It's a vivid, wild-eyed dream—think Burning Man as reimagined by Ayn Rand's John Galt and steered out to sea by Captain Nemo—but Friedman and Thiel, aware of the long and tragicomic history of failed libertarian utopias, believe that entrepreneurial zeal sets this scheme apart. One potential model is something Friedman calls Appletopia: A corporation, such as Apple, "starts a country as a business. The more desirable the country, the more valuable the real estate," Friedman says. When I ask if this wouldn't amount to a shareholder dictatorship, he doesn't flinch. "The way most dictatorships work now, they're enforced on people who aren't allowed to leave." Appletopia, or any seasteading colony, would entail a more benevolent variety of dictatorship, similar to your cell-phone contract: You don't like it, you leave. Citizenship as free agency, you might say. Or as Ken Howery, one of Thiel's partners at the Founders Fund, puts it, "It's almost like there's a cartel of governments, and this is a way to force governments to compete in a free-market way."

Some experts have scoffed at the legal and logistical practicalities of seasteading. Margaret Crawford, an expert on urban planning and a professor of architecture at Berkeley, calls it "a silly idea without any urban-planning implications whatsoever." Other observers have mocked it outright, such as Slate's Jacob Weisberg, who deemed it perhaps "the most elaborate effort ever devised by a group of computer nerds to get invited to an orgy." Despite the naysayers, Thiel appears firmly committed to the idea; he has so far funneled $1.25 million to the Seasteading Institute.

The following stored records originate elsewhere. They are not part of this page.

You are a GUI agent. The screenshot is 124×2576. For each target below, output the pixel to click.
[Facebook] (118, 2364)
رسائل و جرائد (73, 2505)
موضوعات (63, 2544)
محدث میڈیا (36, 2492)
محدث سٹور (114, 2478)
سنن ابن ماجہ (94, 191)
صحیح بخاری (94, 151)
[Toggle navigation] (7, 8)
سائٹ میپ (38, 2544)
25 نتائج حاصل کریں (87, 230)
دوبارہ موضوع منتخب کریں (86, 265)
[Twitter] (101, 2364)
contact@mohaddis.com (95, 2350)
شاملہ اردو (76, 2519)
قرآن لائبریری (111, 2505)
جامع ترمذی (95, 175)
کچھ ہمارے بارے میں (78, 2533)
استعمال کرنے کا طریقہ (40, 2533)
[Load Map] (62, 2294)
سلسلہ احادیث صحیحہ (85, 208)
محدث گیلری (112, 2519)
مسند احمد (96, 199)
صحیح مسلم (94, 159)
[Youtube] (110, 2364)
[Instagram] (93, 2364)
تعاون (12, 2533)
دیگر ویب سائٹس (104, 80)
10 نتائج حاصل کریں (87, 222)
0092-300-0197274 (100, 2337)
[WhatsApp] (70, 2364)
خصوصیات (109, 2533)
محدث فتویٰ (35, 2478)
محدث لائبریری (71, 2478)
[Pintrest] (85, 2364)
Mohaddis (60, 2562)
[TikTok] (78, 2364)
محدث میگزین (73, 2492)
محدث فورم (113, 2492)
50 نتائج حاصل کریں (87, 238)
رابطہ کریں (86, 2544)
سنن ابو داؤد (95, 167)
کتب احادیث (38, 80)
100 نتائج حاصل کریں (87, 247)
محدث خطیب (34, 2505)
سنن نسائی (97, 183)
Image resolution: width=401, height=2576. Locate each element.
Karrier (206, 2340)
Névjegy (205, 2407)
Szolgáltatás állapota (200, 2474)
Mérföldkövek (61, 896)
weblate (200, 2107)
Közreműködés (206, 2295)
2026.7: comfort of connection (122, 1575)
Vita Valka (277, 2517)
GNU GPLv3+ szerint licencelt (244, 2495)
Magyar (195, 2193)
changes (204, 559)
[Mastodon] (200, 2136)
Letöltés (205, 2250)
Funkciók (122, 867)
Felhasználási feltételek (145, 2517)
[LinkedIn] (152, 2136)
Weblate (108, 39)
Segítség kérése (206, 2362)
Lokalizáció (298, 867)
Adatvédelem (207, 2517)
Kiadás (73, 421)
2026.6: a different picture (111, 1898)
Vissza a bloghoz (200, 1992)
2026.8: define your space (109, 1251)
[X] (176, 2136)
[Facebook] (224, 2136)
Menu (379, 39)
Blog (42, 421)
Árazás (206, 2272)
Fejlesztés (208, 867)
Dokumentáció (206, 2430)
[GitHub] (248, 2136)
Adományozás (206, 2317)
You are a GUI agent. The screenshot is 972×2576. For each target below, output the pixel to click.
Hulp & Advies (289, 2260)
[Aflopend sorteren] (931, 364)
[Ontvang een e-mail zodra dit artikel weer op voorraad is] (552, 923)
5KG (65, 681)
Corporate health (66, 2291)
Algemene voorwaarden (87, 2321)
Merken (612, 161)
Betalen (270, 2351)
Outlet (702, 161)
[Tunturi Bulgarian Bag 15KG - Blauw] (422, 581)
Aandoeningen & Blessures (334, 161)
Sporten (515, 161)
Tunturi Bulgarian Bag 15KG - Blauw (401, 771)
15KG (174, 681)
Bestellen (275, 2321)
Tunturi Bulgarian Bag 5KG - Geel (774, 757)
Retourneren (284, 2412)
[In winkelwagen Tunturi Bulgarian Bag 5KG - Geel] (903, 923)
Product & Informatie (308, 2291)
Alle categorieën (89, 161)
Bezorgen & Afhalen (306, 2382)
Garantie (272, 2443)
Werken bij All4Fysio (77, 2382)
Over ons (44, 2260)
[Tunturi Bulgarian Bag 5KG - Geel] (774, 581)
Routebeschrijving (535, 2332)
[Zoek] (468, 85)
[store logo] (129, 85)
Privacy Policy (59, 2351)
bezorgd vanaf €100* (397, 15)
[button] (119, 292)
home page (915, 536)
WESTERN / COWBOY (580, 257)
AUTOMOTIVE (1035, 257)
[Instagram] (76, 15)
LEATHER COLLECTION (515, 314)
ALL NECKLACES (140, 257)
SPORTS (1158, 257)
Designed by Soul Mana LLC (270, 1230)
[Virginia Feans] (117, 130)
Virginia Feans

"When you start a company, true freedom is at the beginning of things," he says and slides the thought over to the topic of nations. "The United States Constitution had things you could do at the beginning that you couldn't do later. So the question is, can you go back to the beginning of things? How do you start over?"

• • •


For Thiel, ambition like this—outsize, contrarian, vaguely seditious—is nothing new. He was born in Frankfurt, Germany, but his father's career as a chemical engineer made for an itinerant childhood: He attended seven different elementary schools on two continents before the family settled in Northern California. He was a chess prodigy—at his peak he was ranked No. 7 in the U.S. Chess Federation's Under-13 bracket—and then a math prodigy at San Mateo High School. His intensity, even then, was remarkable. "He drove a 1978 Volkswagen Rabbit," recalls Norman Book, a high-school friend. "You'd always see him pulling out of the school lot, leaning way forward in the car. That's because it was a four-cylinder, and he just couldn't ever get it to go fast enough. Leaning forward like that, it was almost like he was willing it to go faster." (Years later, Thiel scratched this particular itch with purchases of a Ferrari Spyder and a $500,000 McLaren supercar.)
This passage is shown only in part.